Le ipotesi scientifiche
Le argomentazioni in merito alle esperienze di premorte sono sostanzialmente di due tipi, uno scientifico e pragmatico, l'altro di carattere prettamente spiritualistico.
La scienza, sulla base dei precetti convalidati nelle neuroscienze, attribuisce queste fenomenologie a cause di tipo chimico, neurologico e biologico.
Le esperienze, alla luce di questa interpretazione, potrebbero essere un effetto dell'ipercapnia (aumento di CO2 nel sangue) o dell’anossia (insufficienza di apporto di ossigeno al cervello) o dell’impiego di determinati farmaci durante la terapia intensiva.
L'organizzazione del CICAP, ovviamente scettica sull’argomento, attribuirebbe il ricordo del tunnel ad un effetto dell'ipossia cerebrale, che altererebbe il campo dell'apparato visivo. Lo stesso Comitato, attribuirebbe l'autoscopia - o esperienza extracorporea - a un disturbo psicopatologico causato dal trauma o della situazione altamente critica.
Il primo studioso di questi fenomeni è stato il medico e psicologo americano Raymond Moody, autore del celebre bestseller “La vita oltre la vita” (Life after life), pubblicato nel 1975. Grazie a lui il fenomeno ha ottenuto rilevanza e ha conquistato l’attenzione internazionale. Prima di lui, soltanto Elisabeth Kübler-Ross, psichiatra svizzera fondatrice della psicotanatologia si era interessata agli studi sulle nde.
Un contributo a tutt’oggi più approfondito è, probabilmente, quello di Pim van Lommel, cardiologo olandese che, nel 2001 pubblicò sulla prestigiosa rivista medica “The Lancet” i risultati di uno studio condotto per oltre 10 anni su 344 pazienti. Lo studio, condotto con metodi scientifici e statistici, aveva come obiettivo la verifica dell’esistenza o meno delle NDE. Dopo una lunga analisi si concluse che i ricordi della NDE non coincidessero né con le irrilevanti attività cerebrali del soggetto, né come epifenomeni delle stesse, quasi a intendere le NDE come degli “stati di coscienza” totalmente separati dal corpo.
Nel 2010 il professor Bruce Greyson dell’Università della Virginia, dopo aver raccolto per anni vari studi, stabilì una sorta scala per misurare l’intensità dell’esperienza di premorte. Secondo Greyson, le NDE sono distinguibili da altri stati di alterazione psichica poiché di emotività molto intensa, quasi mistica, con scene molto limpide e vivide.
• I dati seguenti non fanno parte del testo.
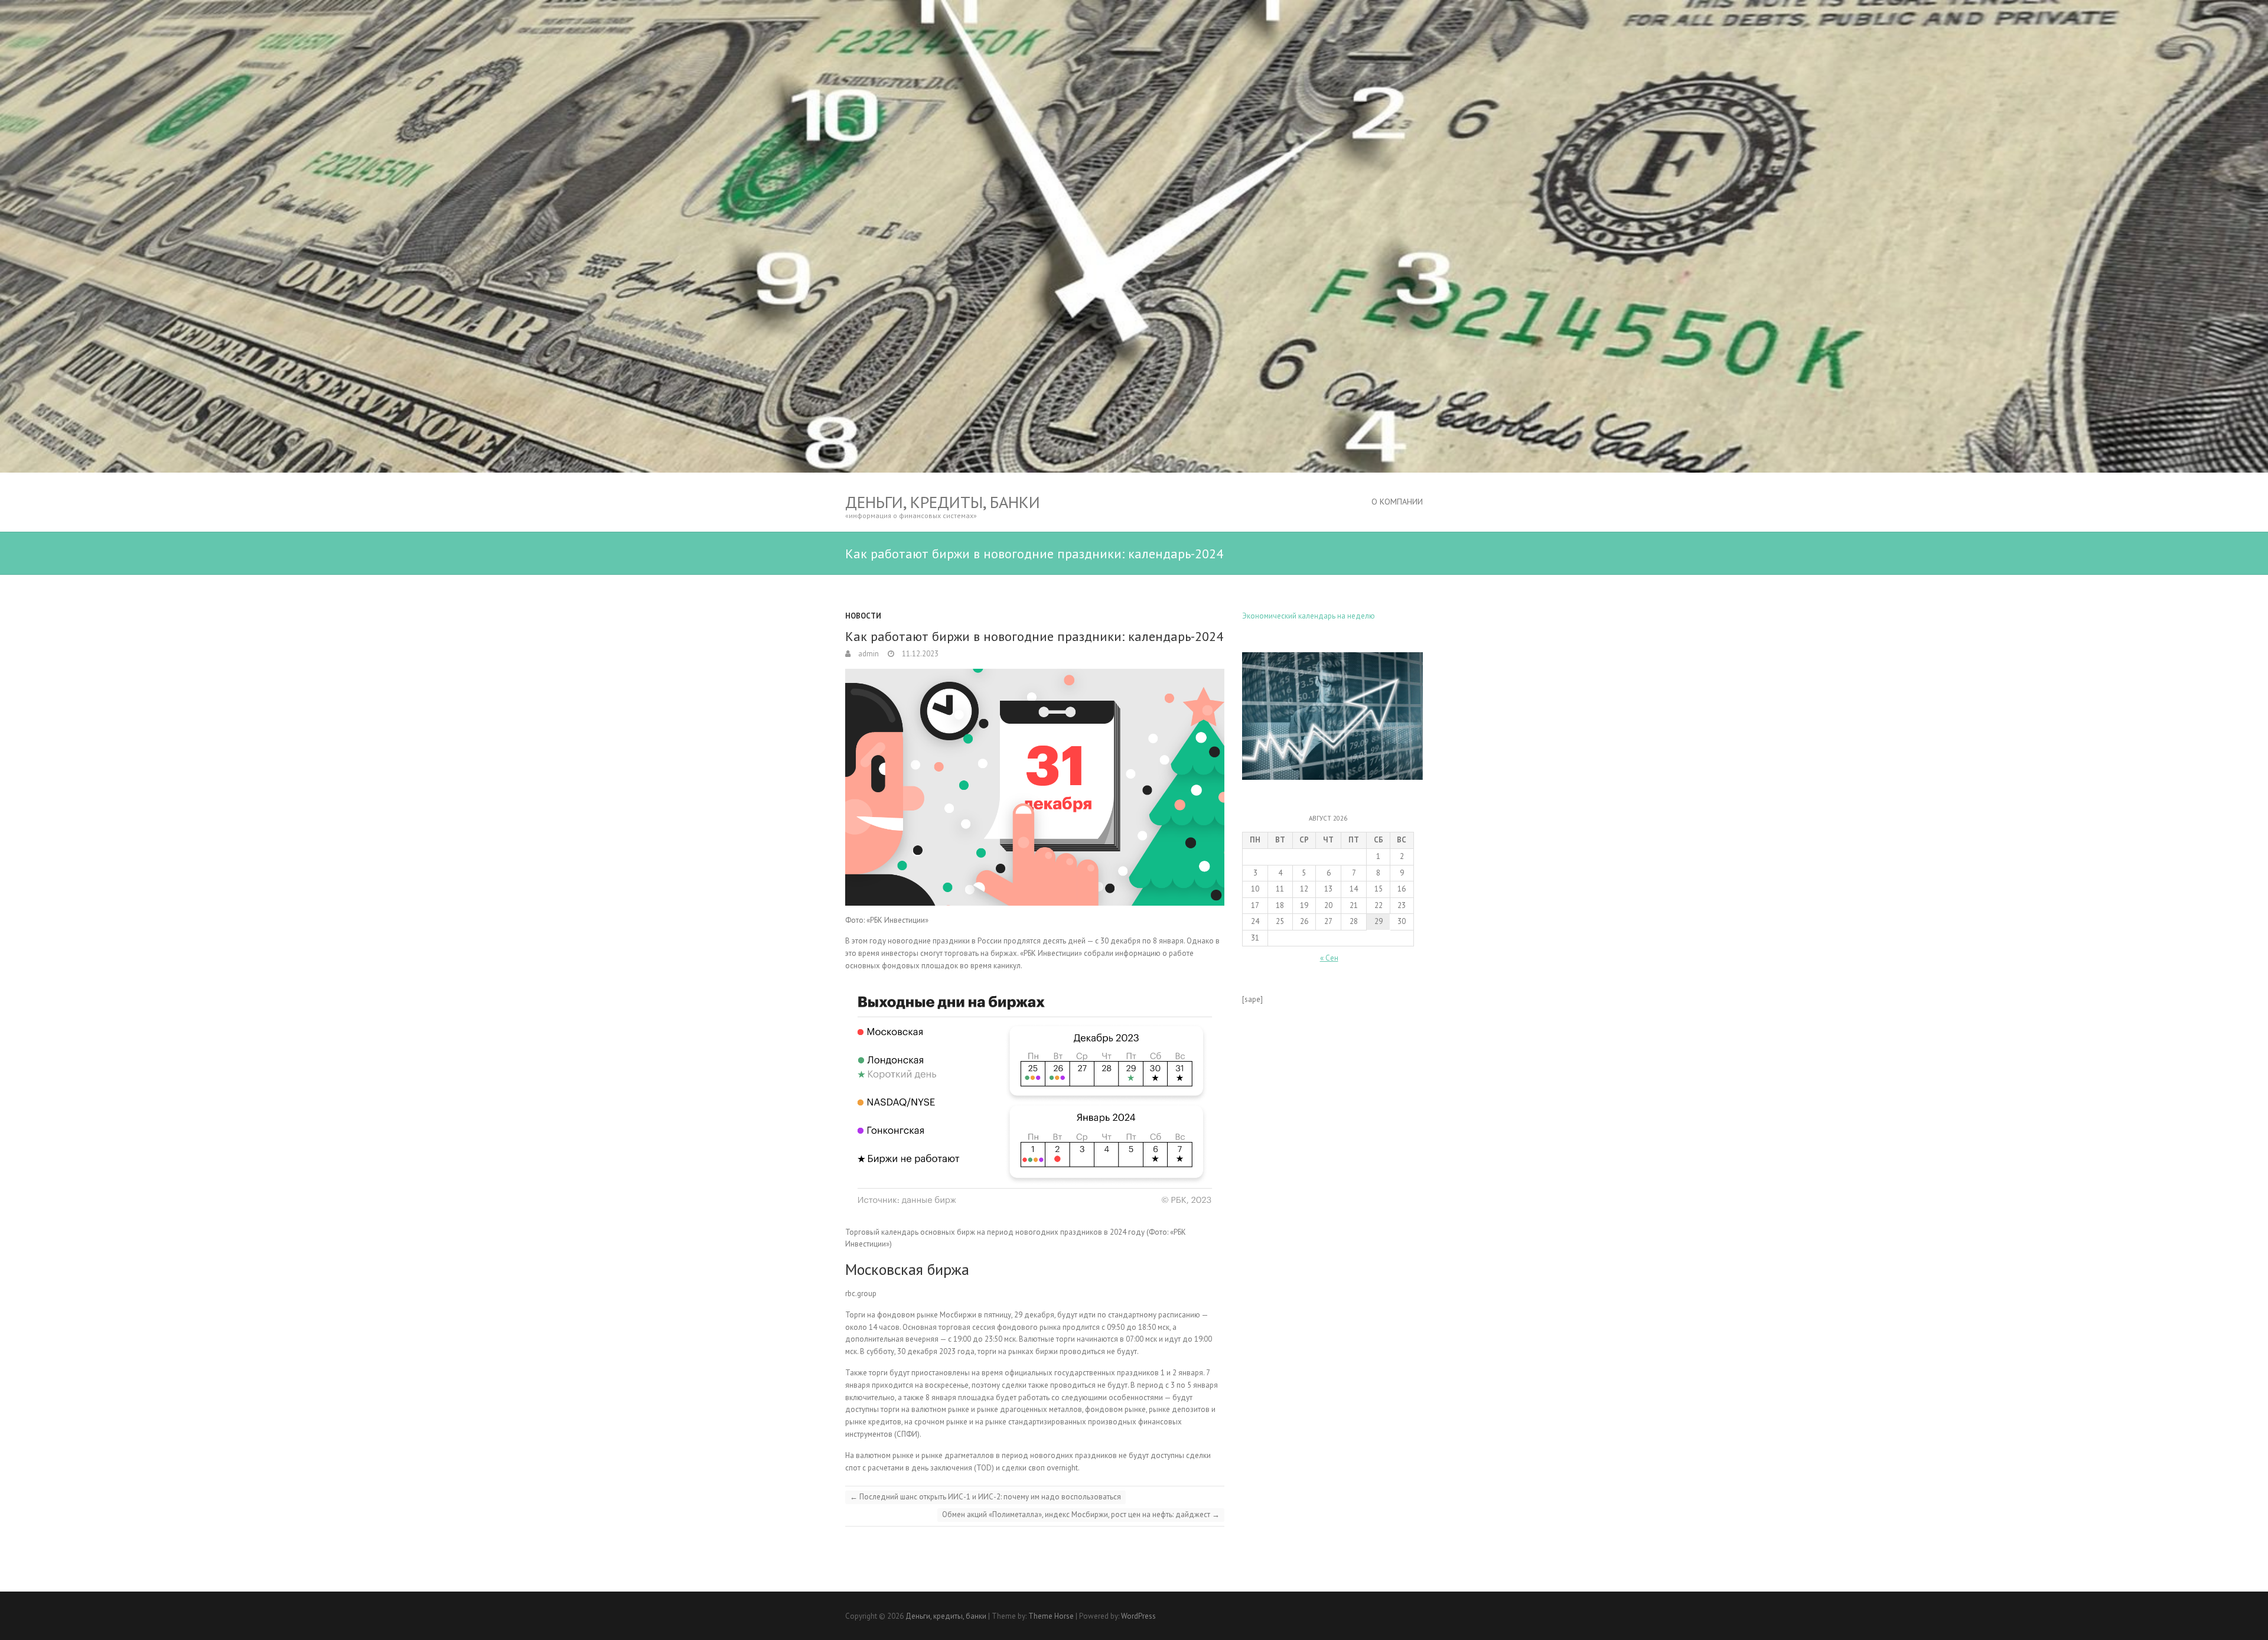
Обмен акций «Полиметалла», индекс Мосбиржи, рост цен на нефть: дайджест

Attualmente NY, un importante programma di ricerca ha avuto inizio nel 2008. Il dott. Sam Parnia, professore assistente di terapia intensiva all’università Statale Stony Brook di New York, in collaborazione con il dott. Peter Fenwick e i professori Stephen Holgate e Robert Peveler dell’università inglese di Southhampton, è alla guida del programma AWARE “Awareness during resuscitation”(consapevolezza durante la rianimazione), la ricerca sulla NDE più estesa mai condotta che coinvolge ormai 25 ospedali tra Regno Unito, Europa centrale, Stati Uniti, Brasile ed India. Nel 2014 sono stati resi noti i risultati dello studio: è emerso tra l'altro che circa il 40% dei soggetti esaminati ha avuto "percezioni di consapevolezza" durante l'arresto cardiaco, ma solo il 9% ha avuto NDE. Il dottor Parnia ha affermato: "Potrebbero essere molti di più i casi di esperienze dopo la morte ma molti non le ricordano a causa dei danni al cervello o ai sedativi che sono stati somministrati".
Parallelamente all’Hospice di Buffalo un team di medici specialisti e ricercatori guidati da Christopher W. Kerr, un internista che ha un dottorato in neurobiologia, studia il ruolo terapeutico dei sogni e delle visioni dei pazienti prossimi alla morte. Al fine della ricerca sono stati intervistati 59 malati terminali. Quasi tutti hanno riferito di aver fatto sogni o visioni, descrivendone la maggior parte in termini confortanti.
Da statistiche durate circa 40 anni risulterebbe che approssimativamente il 15% della popolazione mondiale abbia riferito di aver vissuto esperienze di questa natura.